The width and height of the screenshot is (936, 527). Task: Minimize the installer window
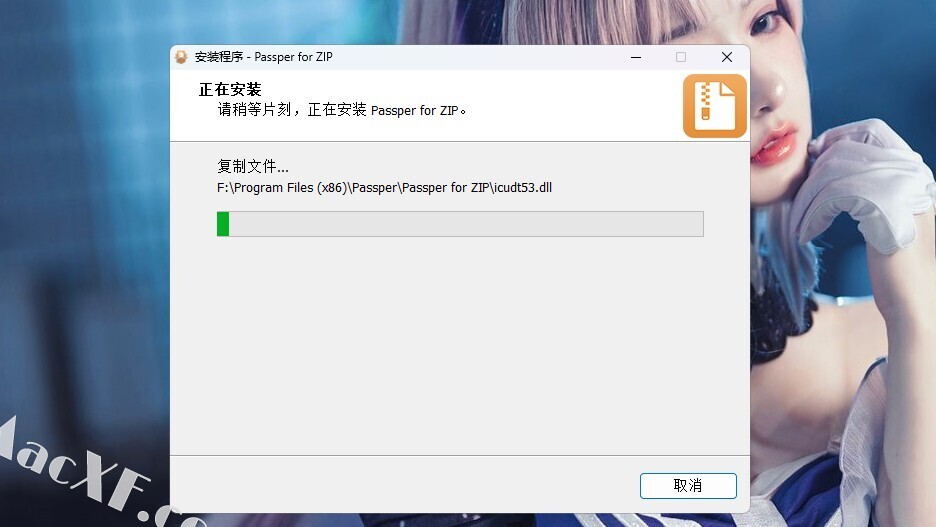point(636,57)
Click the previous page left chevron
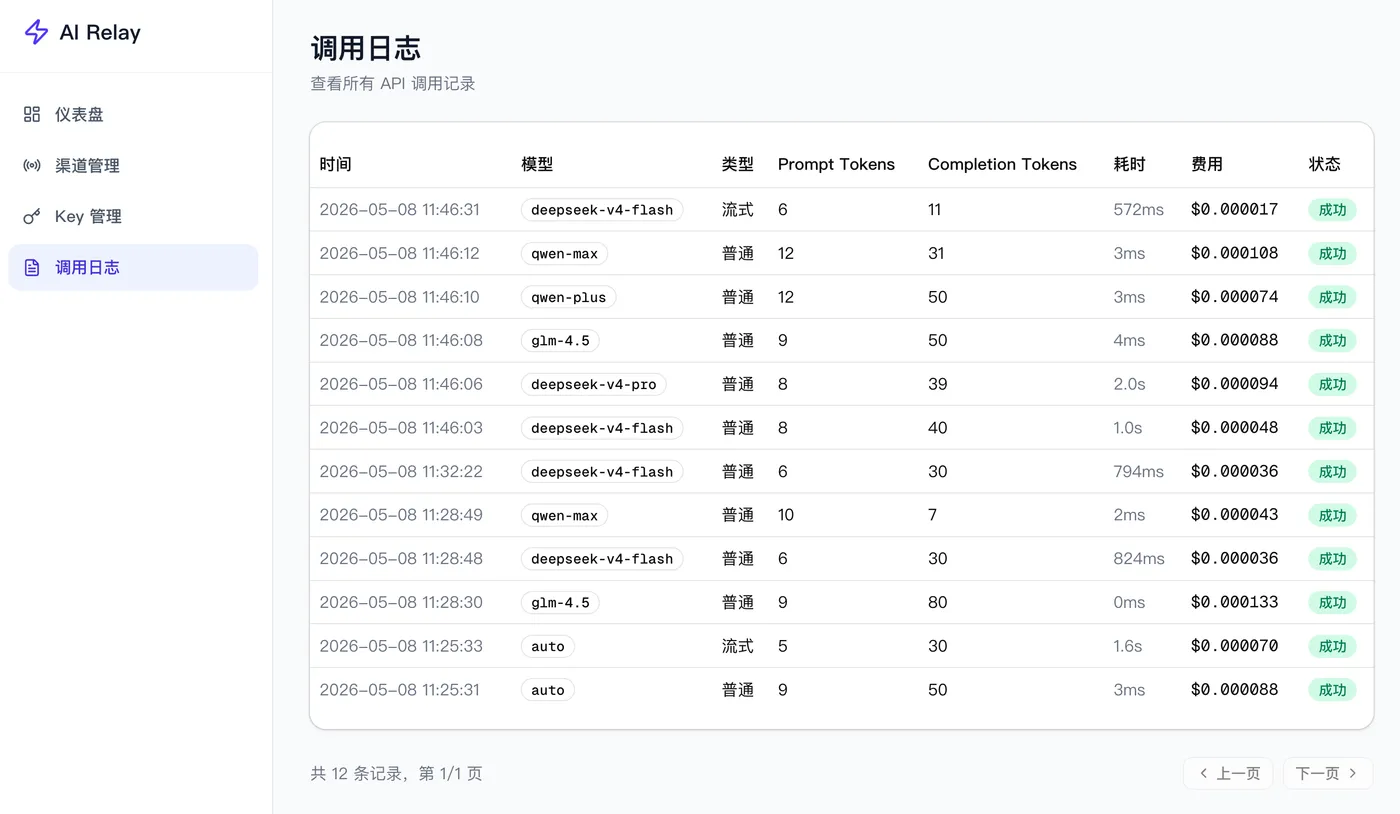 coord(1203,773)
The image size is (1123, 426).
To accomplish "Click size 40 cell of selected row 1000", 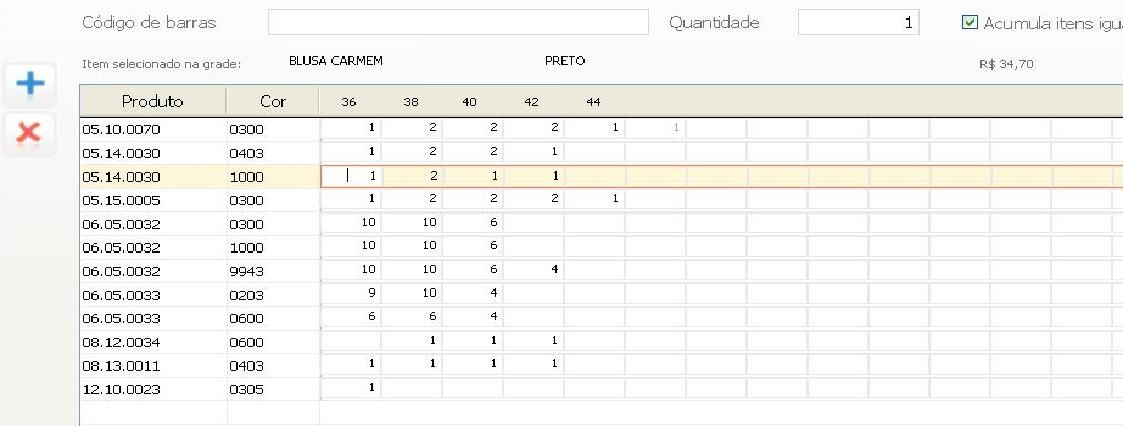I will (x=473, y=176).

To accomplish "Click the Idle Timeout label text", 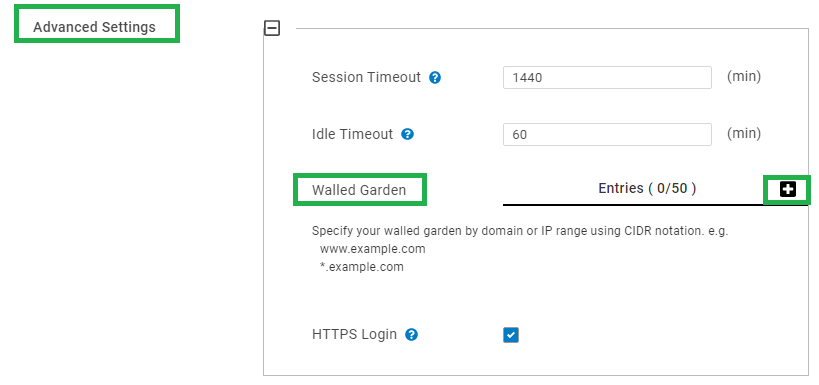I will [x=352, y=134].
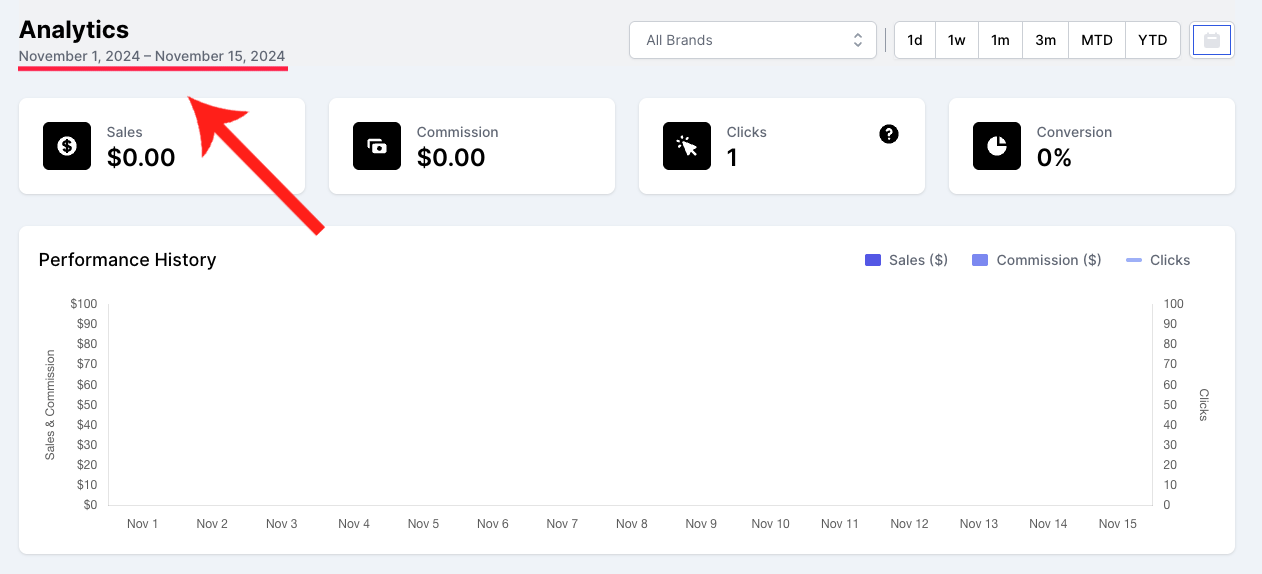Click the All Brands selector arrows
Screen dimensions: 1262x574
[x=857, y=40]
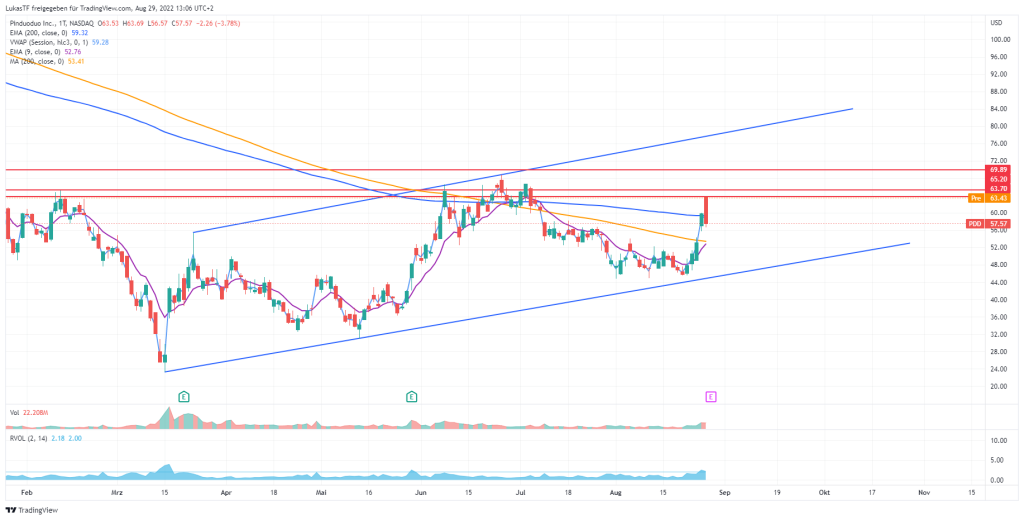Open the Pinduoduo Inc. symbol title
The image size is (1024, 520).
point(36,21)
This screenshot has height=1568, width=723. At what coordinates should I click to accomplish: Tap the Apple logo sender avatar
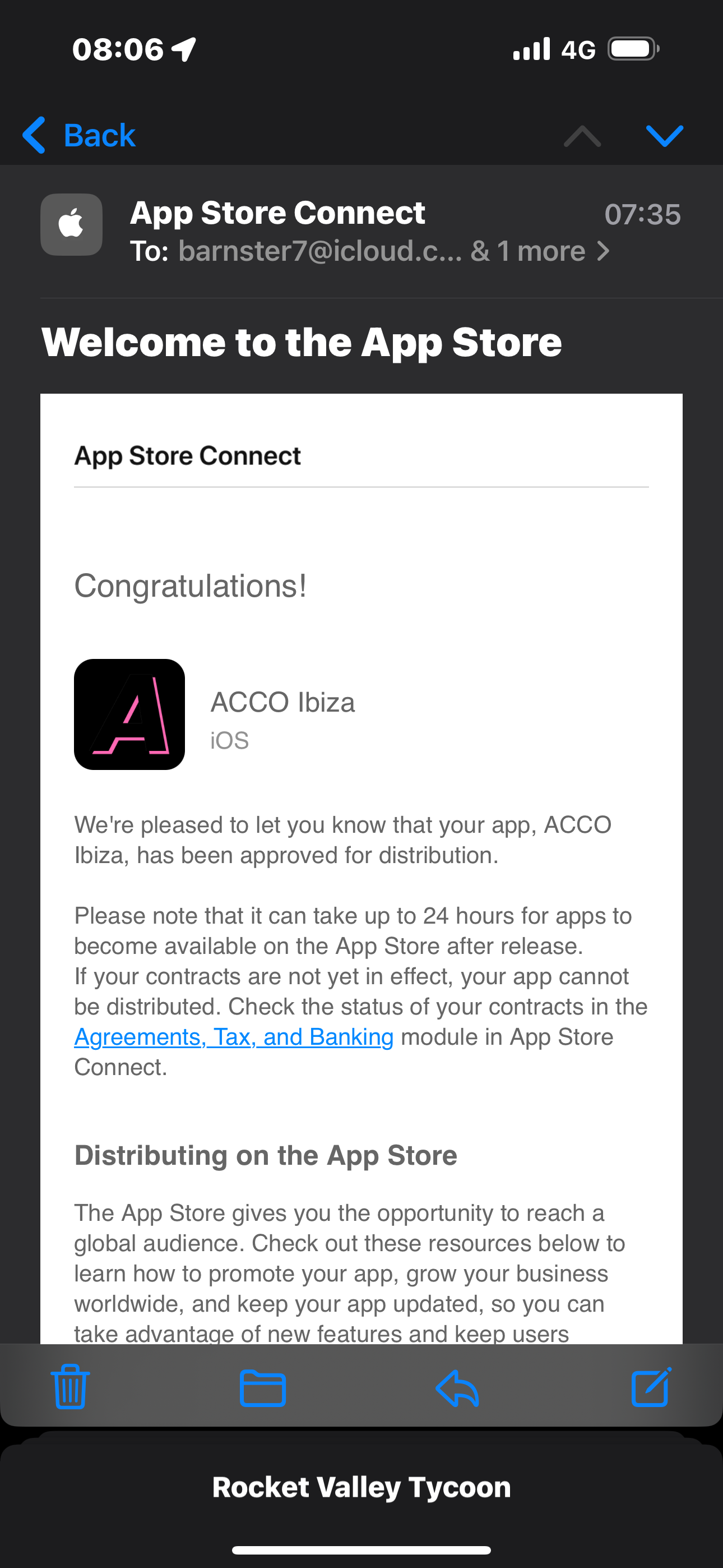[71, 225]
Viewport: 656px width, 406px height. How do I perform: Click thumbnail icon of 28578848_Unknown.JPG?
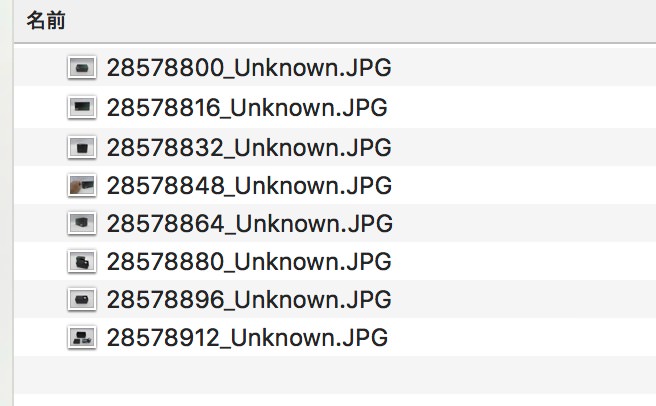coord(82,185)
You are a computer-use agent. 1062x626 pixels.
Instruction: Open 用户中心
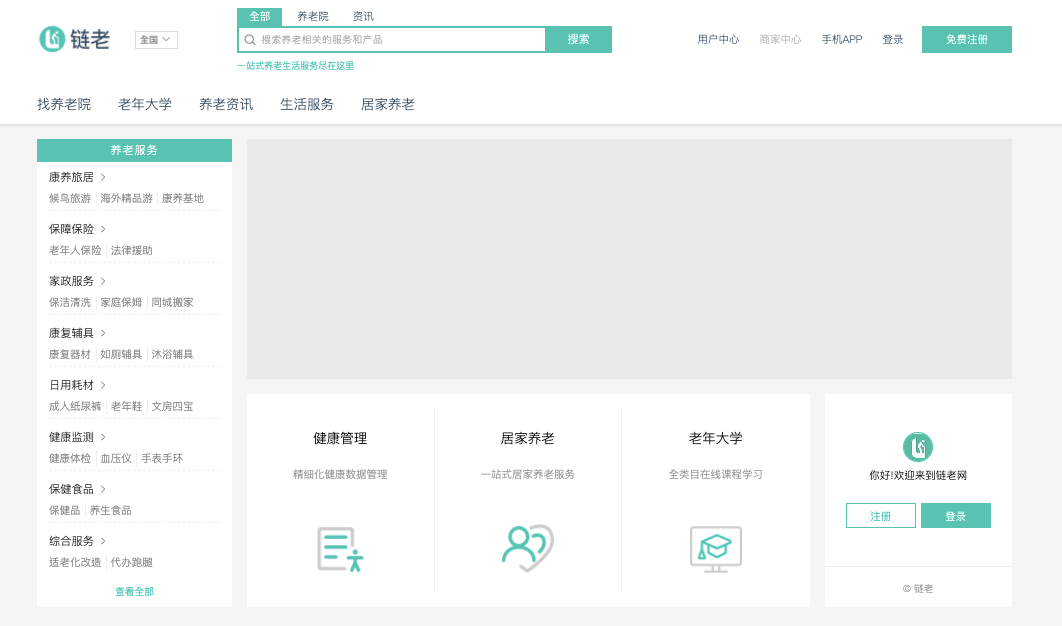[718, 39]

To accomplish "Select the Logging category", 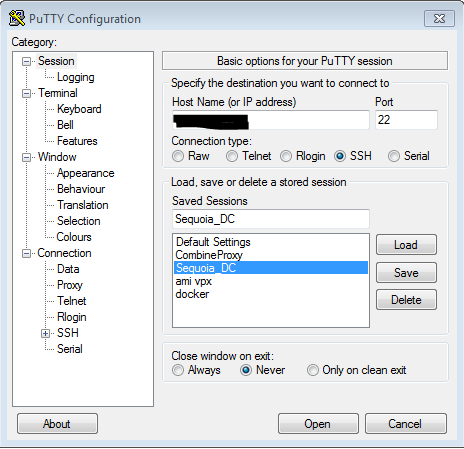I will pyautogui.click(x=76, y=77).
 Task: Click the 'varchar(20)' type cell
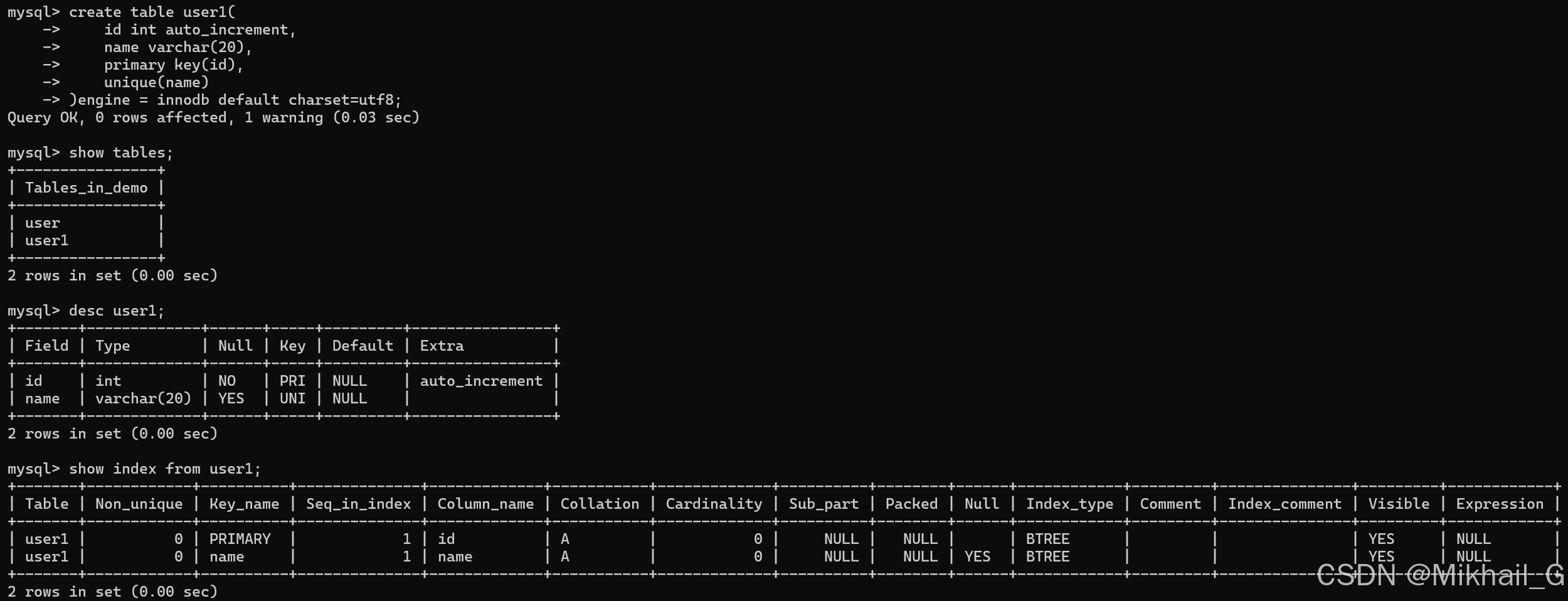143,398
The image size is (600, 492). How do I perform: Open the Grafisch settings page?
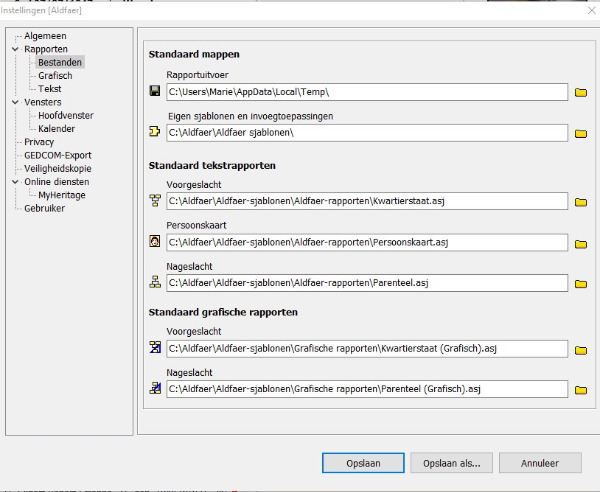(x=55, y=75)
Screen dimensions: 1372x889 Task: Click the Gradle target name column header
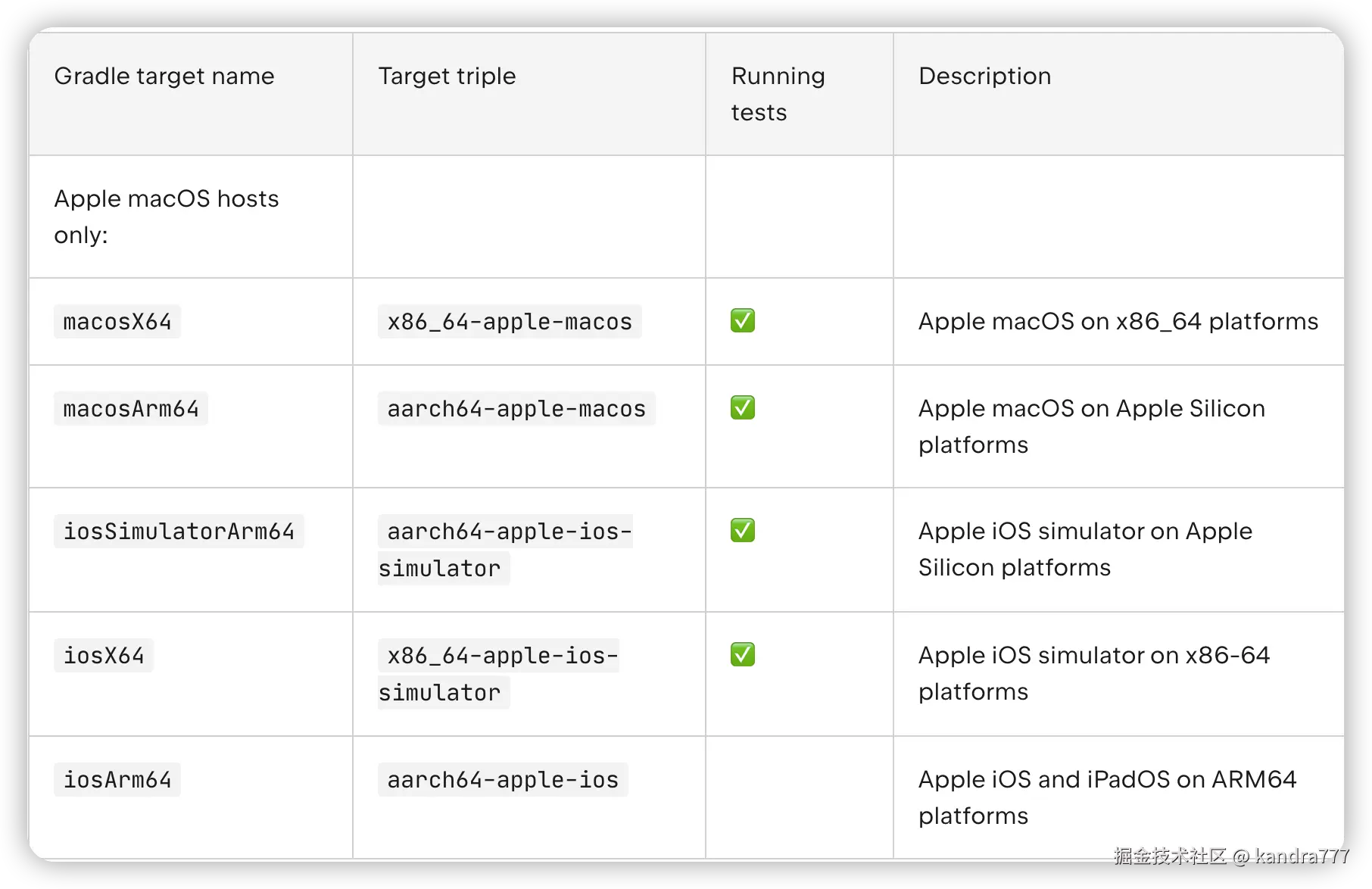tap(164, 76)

* * * * * * * * *

● WORK ITEM: The expected output is an exact copy of the lines from the top of the data above through the line containing "The image size is (1123, 426).", both included, with every picture omitted.

● TASK RESPONSE:
The width and height of the screenshot is (936, 527). Task: Minimize the installer window
point(636,57)
Click the previous page left chevron
 coord(1203,773)
The image size is (1123, 426).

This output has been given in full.